:: What you need to do ::
Write out the line that contains "The width and height of the screenshot is (2094, 382).", then every following line to the end of the records below, with no other lines and no changes.

Extracted records:

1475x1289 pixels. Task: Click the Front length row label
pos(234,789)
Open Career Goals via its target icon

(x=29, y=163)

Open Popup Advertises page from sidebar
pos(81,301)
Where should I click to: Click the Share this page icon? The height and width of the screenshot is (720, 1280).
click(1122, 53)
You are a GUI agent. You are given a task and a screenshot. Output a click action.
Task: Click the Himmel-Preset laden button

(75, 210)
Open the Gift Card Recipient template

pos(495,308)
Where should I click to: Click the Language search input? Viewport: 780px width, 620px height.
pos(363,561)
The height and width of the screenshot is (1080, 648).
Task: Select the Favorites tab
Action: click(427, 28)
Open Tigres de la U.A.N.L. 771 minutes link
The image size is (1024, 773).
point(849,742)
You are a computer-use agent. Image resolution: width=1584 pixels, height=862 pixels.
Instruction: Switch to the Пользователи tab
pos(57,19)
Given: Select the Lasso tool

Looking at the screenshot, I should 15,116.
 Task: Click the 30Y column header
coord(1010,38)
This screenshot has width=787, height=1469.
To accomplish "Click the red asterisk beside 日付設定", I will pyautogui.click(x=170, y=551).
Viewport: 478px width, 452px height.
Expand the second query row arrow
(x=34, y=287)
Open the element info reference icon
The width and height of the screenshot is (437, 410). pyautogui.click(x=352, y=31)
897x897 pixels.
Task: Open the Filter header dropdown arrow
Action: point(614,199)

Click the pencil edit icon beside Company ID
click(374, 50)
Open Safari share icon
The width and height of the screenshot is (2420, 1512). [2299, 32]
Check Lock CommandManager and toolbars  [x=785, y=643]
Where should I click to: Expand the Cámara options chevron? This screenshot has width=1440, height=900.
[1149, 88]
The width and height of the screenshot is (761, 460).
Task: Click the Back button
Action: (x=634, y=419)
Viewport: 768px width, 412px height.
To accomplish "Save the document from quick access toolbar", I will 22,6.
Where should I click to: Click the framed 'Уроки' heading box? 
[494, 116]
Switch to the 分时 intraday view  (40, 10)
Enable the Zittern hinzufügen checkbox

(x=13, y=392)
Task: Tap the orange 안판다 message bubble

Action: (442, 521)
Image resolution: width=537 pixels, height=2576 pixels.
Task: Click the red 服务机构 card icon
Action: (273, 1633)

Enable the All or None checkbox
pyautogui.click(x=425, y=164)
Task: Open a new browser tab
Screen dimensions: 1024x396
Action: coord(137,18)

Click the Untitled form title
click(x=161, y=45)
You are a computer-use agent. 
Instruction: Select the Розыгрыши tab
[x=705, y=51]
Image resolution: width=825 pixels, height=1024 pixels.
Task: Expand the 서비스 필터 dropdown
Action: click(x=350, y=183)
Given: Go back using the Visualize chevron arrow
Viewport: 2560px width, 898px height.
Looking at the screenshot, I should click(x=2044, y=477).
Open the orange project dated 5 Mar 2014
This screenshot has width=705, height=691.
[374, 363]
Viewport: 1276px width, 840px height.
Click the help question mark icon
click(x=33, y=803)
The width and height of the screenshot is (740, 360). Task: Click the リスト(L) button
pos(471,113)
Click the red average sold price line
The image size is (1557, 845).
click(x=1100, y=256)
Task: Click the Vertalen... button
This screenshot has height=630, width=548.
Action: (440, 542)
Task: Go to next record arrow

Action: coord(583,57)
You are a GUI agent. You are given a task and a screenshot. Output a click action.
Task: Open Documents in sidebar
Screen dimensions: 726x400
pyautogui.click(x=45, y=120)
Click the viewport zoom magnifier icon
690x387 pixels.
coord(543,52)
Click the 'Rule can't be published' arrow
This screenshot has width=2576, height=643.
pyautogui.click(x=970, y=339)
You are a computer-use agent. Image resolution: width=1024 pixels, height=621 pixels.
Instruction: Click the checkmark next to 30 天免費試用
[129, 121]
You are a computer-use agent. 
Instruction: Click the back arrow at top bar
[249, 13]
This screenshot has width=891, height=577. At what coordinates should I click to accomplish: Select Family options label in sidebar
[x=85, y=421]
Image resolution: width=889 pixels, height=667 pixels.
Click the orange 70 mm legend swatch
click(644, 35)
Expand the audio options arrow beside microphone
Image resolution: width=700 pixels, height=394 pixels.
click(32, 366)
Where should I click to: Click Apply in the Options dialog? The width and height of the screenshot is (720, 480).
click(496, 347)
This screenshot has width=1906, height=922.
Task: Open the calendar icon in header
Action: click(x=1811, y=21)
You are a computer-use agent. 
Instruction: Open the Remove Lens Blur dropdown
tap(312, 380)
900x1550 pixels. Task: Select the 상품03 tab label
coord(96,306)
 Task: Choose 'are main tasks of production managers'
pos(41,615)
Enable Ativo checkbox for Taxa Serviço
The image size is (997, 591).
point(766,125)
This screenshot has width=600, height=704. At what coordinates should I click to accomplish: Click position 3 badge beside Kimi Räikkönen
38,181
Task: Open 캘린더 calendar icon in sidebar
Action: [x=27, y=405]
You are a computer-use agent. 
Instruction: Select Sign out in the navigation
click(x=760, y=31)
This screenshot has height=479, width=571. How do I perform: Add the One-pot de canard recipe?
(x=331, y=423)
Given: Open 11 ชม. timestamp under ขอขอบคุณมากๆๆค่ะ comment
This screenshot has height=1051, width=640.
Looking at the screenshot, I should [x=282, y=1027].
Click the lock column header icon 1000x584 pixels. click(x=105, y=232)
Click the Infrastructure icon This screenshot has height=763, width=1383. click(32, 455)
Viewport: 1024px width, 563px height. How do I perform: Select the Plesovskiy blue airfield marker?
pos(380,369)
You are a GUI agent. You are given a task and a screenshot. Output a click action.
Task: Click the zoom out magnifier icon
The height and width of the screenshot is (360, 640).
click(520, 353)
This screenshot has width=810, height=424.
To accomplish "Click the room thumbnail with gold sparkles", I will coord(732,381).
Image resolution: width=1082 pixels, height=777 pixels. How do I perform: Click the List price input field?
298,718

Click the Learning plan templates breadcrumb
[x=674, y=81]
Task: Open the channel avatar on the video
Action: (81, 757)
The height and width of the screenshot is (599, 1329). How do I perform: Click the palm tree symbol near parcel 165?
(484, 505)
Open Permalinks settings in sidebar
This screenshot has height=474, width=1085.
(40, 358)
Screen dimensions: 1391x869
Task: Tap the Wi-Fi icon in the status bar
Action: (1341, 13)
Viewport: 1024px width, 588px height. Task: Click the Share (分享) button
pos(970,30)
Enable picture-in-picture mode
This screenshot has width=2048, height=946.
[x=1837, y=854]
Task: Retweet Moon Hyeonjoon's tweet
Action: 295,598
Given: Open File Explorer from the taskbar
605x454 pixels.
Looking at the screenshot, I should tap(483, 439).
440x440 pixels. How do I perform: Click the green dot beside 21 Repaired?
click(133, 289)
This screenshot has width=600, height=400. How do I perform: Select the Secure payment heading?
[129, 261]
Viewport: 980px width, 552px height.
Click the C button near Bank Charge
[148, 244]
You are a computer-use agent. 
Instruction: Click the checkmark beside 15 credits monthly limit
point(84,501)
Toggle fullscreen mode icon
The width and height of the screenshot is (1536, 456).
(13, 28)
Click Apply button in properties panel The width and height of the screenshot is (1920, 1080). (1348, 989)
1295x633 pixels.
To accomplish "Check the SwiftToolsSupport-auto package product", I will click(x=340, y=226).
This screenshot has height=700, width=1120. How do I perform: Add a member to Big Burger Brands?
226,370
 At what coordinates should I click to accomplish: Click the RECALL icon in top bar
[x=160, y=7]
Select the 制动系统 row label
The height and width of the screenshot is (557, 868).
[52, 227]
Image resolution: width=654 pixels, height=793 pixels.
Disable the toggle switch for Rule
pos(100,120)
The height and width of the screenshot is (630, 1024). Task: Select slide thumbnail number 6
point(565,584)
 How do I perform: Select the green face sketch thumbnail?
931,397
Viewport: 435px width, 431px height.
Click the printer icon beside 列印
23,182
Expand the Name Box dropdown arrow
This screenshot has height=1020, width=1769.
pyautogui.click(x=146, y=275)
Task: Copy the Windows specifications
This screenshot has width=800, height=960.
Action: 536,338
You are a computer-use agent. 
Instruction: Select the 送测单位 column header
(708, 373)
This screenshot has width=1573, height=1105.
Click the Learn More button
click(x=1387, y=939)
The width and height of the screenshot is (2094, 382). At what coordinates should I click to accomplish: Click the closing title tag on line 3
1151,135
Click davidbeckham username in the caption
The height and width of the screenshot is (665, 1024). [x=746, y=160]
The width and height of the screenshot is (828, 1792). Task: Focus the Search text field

:: Written reply ::
The width and height of the screenshot is (2094, 382). At what coordinates should I click to accomplish: Click the closing title tag on line 3
1151,135
Click davidbeckham username in the caption
The height and width of the screenshot is (665, 1024). [x=746, y=160]
The width and height of the screenshot is (828, 1792). Task: Focus the Search text field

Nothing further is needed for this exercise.